The answer should be each line from the entries below that has the word "computer" in it.
** Opening Data shown block **
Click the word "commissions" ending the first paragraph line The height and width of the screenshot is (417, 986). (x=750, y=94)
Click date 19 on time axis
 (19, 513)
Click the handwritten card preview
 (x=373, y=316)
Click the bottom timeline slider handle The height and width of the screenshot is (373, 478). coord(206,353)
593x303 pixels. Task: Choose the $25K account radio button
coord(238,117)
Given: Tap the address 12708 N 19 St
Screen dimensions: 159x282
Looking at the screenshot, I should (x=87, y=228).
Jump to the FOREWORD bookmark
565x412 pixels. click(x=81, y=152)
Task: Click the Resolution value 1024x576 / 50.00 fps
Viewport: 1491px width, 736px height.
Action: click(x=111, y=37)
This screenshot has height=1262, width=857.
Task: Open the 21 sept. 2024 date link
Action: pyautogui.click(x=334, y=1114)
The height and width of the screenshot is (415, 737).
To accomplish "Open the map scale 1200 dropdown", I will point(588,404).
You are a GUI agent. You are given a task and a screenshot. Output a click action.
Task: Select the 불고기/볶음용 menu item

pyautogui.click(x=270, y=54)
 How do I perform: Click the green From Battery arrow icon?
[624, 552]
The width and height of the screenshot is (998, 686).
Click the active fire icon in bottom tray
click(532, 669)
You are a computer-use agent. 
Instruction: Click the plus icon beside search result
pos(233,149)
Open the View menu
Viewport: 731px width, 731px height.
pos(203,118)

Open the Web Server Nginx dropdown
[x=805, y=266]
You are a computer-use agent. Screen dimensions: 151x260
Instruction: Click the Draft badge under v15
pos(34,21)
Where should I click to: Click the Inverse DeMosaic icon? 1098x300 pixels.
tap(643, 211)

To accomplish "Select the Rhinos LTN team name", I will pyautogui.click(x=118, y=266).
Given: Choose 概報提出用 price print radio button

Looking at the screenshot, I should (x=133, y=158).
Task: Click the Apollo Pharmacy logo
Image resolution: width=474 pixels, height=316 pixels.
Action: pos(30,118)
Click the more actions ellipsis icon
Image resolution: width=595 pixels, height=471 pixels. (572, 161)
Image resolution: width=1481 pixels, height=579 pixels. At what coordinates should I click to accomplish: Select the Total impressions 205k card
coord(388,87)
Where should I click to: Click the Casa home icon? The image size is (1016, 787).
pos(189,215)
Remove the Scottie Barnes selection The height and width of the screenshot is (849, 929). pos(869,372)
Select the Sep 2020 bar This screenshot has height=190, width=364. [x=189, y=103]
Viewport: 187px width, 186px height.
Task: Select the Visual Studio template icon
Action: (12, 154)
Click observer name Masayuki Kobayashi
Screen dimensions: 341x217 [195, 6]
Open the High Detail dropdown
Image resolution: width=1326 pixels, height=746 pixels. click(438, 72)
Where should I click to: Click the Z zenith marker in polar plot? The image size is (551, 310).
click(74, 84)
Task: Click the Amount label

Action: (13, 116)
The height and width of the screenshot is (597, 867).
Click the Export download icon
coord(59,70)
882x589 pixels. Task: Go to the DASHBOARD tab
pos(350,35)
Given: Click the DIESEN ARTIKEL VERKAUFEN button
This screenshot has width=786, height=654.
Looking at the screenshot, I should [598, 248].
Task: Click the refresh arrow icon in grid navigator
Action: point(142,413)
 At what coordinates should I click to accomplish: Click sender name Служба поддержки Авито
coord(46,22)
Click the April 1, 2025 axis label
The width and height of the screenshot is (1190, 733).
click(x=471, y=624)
** Closing Data shown block **
▶ **Worked solution**
You are a computer-use agent. 
You are a computer-use agent. Screen dimensions: 151x260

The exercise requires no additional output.